Pointing rows for text and elements:
■ ■ ■ ■

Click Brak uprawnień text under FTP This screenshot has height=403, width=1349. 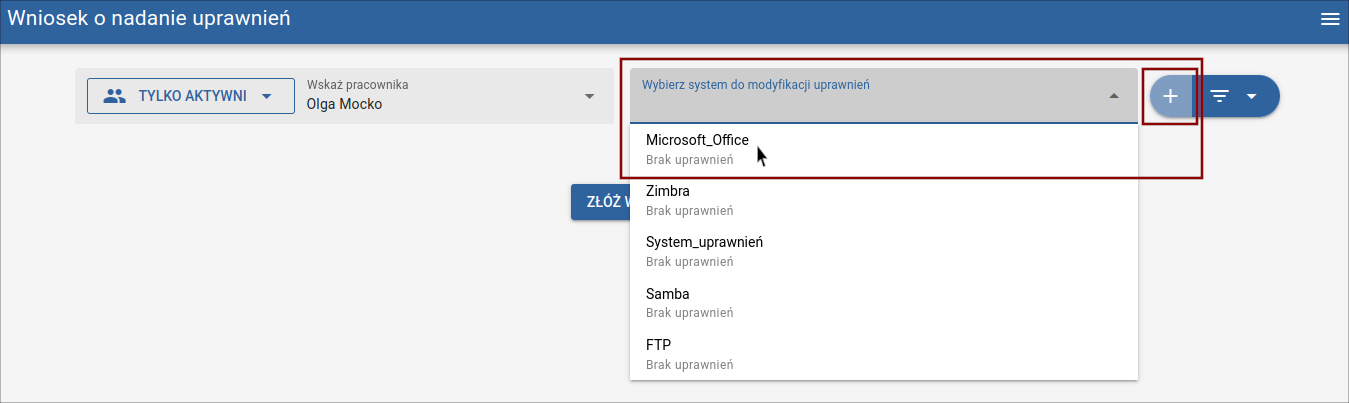690,364
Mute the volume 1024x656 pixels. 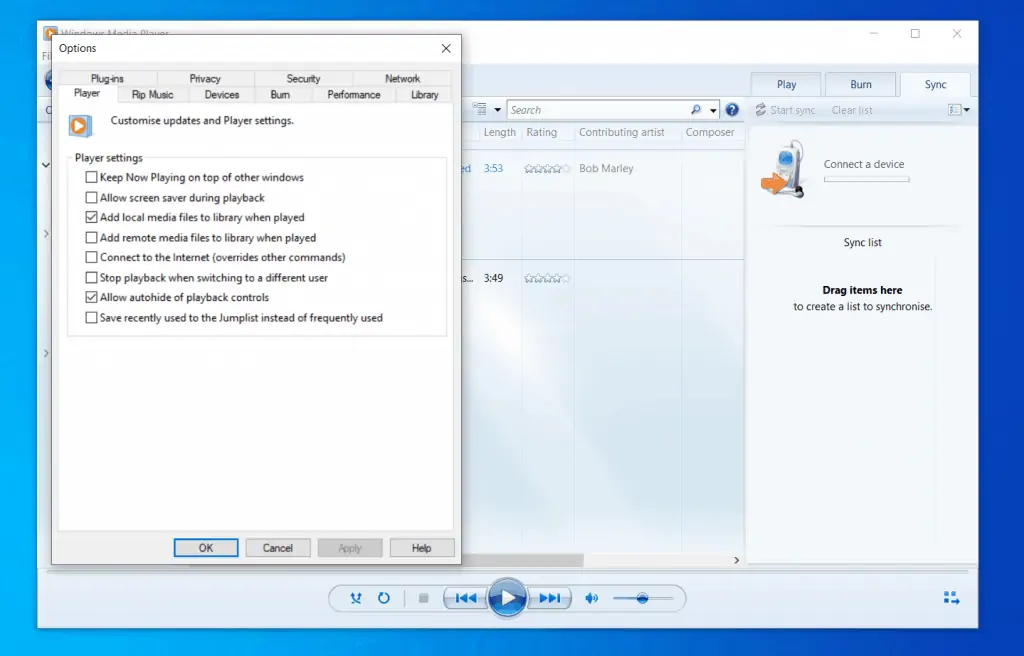[591, 598]
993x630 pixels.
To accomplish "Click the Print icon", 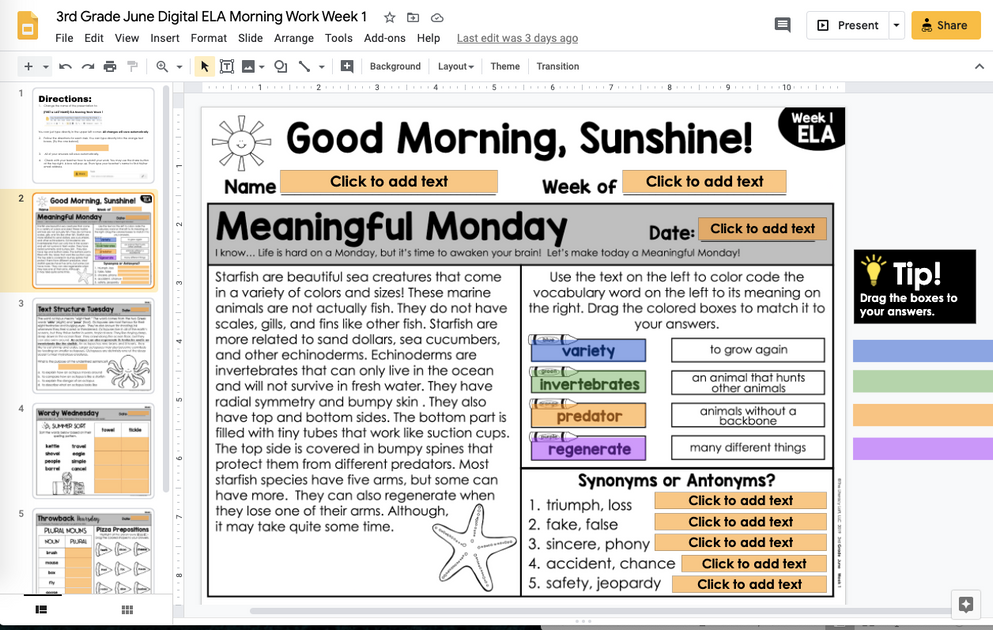I will 107,66.
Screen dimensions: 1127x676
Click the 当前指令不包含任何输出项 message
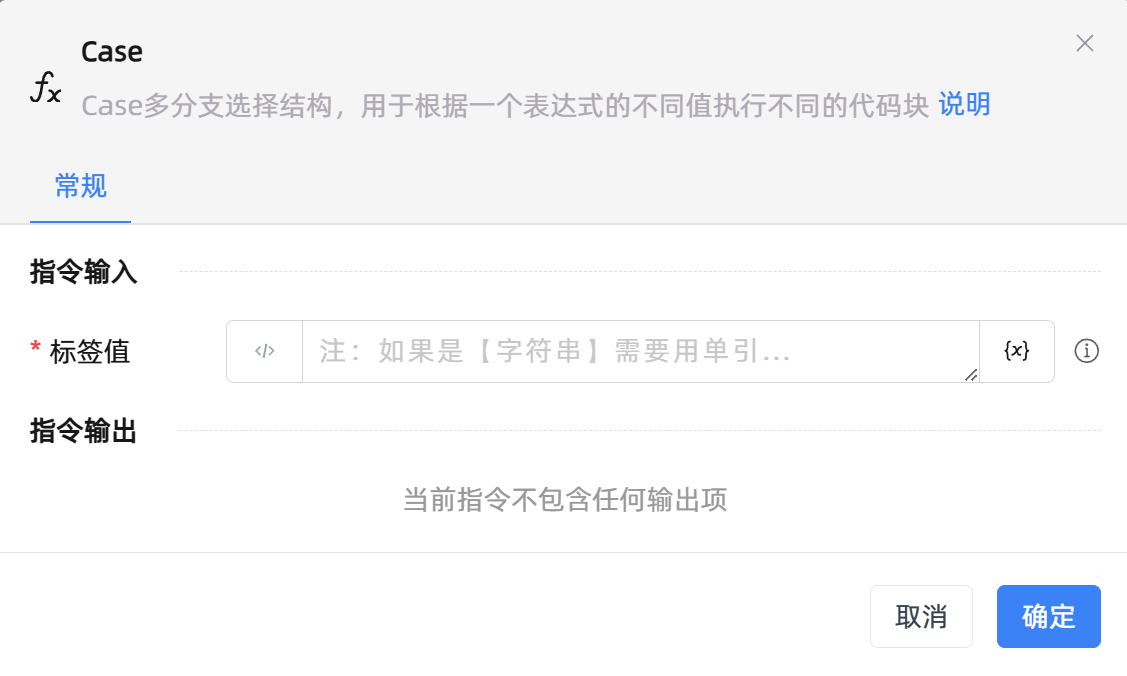coord(564,499)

■ ■ ■ ■

> TASK DETAILS:
Starting at the row that contains "Screen dimensions: 1127x676" and ending at the last of the rows, render that part as a two-column CSV with the columns text and answer. Put each text and its answer together on one line, enclose each field in quotation marks, replace line breaks with spaces, and leave out the pictures.

> RESPONSE TO THIS TASK:
text,answer
"Screen dimensions: 1127x676 Click the 当前指令不包含任何输出项 message","coord(564,499)"